Saisir les opportunités
En 2022, l’exploitation de 125 ha compte une cinquantaine de vaches laitières, et 36 mères allaitantes. « J’en ai acheté en race pure. D’autres sont issus du troupeau laitier. L’objectif est d’arriver rapidement à du 100 % limousin », ajoute l’éleveur, qui s’est spécialisé dans les « veaux élevés sous la mère ». Les vaches pâturent de mars à novembre, les plus fragiles sont rentrées l’hiver. Adrien cultive du trèfle, de la luzerne, du sorgho, des méteils, des prairies pour nourrir ses animaux.
Exceptionnellement cette année, il a vendu du tournesol et du maïs. « Je fais beaucoup de doubles cultures et des couverts avec ce que j’ai sous la main : de l’avoine brésilienne, des radis chinois, des trèfles… Et selon les conditions climatiques, les cultures sont soit récoltées soit pâturées. Avec le pâturage dynamique (2 à 3 jours), les sécheresses ne m’inquiètent pas pour l’instant. », lance Adrien.

Le lait est encore vendu à la laiterie et 60 % des bovins allaitants en filière longue. Le reste de la viande (14 animaux) est commercialisé en caissette à la ferme ou à l'occasion d'un marché hebdomadaire. L’objectif est d’arriver à 24 bêtes par an afin d'avoir du stock pour la vente directe. Le couple développe également les livraisons à la restauration collective (lire encadré) et les produits transformés comme les rillettes de bœuf.

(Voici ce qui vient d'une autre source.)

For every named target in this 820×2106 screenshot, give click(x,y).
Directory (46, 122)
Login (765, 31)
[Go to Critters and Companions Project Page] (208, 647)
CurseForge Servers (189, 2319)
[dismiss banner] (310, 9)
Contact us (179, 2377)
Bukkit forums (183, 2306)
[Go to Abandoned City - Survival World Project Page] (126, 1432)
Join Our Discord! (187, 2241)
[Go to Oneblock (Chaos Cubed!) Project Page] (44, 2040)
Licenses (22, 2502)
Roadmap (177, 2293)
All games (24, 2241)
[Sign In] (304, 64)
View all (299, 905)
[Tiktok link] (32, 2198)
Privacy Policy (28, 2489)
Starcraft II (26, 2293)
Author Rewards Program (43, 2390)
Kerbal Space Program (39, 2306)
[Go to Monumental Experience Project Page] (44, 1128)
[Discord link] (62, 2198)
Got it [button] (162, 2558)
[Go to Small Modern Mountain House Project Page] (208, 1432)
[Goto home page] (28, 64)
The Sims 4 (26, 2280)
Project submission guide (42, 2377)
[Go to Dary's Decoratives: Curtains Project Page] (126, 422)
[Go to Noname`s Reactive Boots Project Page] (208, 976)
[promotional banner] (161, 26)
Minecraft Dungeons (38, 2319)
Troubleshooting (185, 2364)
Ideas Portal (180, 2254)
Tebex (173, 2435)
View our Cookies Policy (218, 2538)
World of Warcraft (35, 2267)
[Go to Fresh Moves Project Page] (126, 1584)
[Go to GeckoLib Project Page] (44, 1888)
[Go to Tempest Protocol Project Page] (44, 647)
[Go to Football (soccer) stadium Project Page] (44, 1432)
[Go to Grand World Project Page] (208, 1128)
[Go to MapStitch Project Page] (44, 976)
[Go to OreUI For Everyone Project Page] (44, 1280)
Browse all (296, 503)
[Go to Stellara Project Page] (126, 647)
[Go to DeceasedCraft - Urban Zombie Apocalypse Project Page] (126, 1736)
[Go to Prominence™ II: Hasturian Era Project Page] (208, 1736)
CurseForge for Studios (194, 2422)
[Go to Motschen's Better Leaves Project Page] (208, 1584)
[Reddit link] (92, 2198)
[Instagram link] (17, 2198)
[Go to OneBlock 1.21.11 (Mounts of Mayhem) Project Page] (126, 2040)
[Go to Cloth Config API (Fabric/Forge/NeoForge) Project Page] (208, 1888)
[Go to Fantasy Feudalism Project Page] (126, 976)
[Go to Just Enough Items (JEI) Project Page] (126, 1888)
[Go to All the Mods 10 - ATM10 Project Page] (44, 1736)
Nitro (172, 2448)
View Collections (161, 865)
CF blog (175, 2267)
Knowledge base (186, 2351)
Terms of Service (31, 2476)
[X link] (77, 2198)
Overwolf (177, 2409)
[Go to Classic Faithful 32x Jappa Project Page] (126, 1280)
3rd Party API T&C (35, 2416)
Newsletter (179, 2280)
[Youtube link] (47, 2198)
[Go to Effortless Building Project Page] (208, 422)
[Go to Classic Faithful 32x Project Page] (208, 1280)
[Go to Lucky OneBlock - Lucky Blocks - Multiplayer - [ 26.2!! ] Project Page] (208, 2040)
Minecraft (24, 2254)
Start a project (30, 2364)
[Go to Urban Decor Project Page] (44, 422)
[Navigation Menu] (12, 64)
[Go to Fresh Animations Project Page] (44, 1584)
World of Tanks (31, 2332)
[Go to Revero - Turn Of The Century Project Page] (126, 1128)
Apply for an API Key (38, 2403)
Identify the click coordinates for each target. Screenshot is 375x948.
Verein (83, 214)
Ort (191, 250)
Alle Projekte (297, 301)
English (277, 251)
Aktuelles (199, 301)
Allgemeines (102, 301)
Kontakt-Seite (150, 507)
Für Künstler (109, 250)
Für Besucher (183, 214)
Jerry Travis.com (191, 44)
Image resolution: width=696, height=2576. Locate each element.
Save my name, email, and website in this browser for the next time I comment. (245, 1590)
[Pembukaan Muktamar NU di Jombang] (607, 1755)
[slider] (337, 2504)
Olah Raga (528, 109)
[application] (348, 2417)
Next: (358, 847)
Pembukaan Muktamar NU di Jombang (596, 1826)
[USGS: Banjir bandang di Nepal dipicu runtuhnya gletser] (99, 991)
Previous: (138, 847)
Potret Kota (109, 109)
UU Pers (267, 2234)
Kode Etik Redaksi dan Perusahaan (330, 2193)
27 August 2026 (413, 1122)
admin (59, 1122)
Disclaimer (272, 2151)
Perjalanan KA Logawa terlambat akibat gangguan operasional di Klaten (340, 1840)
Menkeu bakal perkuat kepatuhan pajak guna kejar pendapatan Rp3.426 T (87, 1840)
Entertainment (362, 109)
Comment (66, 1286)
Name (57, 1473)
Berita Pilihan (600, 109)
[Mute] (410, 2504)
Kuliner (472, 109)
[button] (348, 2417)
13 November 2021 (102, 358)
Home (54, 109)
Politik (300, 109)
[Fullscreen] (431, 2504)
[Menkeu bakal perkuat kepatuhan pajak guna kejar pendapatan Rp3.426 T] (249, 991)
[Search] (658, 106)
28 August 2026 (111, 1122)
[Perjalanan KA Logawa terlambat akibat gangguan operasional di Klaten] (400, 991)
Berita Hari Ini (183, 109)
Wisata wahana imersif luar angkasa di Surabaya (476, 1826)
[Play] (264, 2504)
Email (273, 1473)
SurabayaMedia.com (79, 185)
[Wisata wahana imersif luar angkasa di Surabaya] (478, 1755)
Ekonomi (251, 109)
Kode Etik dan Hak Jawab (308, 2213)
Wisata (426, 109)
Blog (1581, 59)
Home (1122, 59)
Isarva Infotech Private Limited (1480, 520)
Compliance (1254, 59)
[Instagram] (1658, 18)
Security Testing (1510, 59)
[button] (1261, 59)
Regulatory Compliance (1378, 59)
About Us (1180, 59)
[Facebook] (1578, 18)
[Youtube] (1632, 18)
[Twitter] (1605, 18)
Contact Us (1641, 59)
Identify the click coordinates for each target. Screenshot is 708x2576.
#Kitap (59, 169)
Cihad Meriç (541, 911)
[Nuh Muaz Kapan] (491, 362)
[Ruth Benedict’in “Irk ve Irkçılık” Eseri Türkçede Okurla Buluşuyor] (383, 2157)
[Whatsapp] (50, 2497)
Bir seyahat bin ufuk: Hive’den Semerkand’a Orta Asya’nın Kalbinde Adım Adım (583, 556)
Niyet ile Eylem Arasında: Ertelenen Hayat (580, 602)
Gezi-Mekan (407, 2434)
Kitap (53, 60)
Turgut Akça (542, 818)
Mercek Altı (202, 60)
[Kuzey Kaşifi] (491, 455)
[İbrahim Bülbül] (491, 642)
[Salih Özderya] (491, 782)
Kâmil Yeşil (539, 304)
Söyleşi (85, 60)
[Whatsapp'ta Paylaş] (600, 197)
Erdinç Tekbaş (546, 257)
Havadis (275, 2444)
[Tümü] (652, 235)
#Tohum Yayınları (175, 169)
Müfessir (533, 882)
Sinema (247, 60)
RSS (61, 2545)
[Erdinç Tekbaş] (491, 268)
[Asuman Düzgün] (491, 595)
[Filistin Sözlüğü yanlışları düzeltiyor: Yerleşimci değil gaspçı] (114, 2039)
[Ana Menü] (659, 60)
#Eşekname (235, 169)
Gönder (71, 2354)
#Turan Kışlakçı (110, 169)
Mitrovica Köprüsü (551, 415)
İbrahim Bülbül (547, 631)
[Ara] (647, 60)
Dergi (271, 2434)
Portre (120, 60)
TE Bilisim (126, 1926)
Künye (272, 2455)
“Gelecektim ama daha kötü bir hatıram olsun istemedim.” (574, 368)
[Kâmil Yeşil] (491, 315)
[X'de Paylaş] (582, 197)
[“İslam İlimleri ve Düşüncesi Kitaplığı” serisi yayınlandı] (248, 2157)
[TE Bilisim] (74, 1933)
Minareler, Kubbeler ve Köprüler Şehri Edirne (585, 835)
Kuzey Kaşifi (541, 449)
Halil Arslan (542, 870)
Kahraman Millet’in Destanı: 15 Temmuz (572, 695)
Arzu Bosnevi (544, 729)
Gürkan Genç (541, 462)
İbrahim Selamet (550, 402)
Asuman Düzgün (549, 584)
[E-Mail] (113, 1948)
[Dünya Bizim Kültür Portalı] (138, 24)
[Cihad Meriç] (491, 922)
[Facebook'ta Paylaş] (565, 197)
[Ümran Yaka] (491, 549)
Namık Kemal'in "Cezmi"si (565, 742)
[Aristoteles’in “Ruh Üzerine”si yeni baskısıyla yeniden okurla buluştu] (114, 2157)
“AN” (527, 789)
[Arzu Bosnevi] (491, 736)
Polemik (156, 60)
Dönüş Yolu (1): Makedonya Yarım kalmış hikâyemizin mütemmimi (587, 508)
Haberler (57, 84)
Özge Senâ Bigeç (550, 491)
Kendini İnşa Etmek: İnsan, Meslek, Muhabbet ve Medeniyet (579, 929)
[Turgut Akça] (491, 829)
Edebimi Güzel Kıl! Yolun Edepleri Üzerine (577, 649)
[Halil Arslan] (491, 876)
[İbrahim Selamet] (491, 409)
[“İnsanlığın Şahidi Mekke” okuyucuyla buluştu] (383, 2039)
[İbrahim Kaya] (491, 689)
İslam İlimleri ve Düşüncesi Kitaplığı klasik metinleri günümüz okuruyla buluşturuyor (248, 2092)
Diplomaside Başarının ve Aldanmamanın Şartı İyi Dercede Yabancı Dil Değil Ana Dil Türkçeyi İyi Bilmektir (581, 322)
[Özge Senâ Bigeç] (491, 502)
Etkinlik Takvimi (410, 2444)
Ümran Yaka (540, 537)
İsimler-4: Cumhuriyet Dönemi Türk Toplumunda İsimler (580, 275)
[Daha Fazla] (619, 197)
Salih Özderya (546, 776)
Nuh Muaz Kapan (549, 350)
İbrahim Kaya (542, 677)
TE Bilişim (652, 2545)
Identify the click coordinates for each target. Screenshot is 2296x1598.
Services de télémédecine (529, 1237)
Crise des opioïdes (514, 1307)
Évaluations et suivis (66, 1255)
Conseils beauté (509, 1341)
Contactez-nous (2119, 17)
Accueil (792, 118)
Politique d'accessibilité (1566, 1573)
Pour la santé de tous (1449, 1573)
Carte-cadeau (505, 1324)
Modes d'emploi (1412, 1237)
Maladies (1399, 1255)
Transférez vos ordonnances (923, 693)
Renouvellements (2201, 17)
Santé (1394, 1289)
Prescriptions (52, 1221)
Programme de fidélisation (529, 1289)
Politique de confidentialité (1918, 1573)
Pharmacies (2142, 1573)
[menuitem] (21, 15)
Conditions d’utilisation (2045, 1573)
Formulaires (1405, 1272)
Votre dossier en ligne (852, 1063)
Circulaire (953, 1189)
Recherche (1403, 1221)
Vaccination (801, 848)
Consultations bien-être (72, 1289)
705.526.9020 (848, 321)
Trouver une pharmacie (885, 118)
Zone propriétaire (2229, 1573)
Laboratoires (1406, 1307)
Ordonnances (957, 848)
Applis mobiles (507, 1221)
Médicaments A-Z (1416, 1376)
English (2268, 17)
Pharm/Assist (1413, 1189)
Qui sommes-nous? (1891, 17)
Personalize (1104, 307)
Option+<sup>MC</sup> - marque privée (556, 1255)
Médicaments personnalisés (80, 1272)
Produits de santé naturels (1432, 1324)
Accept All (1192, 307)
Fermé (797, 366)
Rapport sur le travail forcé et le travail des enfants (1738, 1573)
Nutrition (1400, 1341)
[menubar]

En parallèle de l’élevage, Céline cultive une vingtaine de légumes et vient de planter 1 ha d’asperges. Comme son mari, elle aime expérimenter. « On tâtonne. J’ai essayé les légumes anciens, mais ça n’a pas marché. À l’inverse, le rendement des cucurbitacées est très bon et la clientèle en redemande. Pour la prochaine campagne, nous allons arrêter les légumes d’hiver, car les semis en été nécessitent trop d’eau et on aimerait avoir des semaines moins denses l’hiver. 45 heures de travail et non 60, ce serait bien ! », s’exclame Céline. Une partie des légumes et légumes secs sont transformés par deux conserveries : ratatouille, haricots blancs, tartinade, soupes… L’objectif est d’avoir du choix sur les étals. Dans un an, l’arrêt de la traite libérera du temps à Kelly, la salariée, et le troupeau de vaches allaitantes devrait atteindre 50 mères. D’ici là, le couple aura sûrement développé d’autres activités !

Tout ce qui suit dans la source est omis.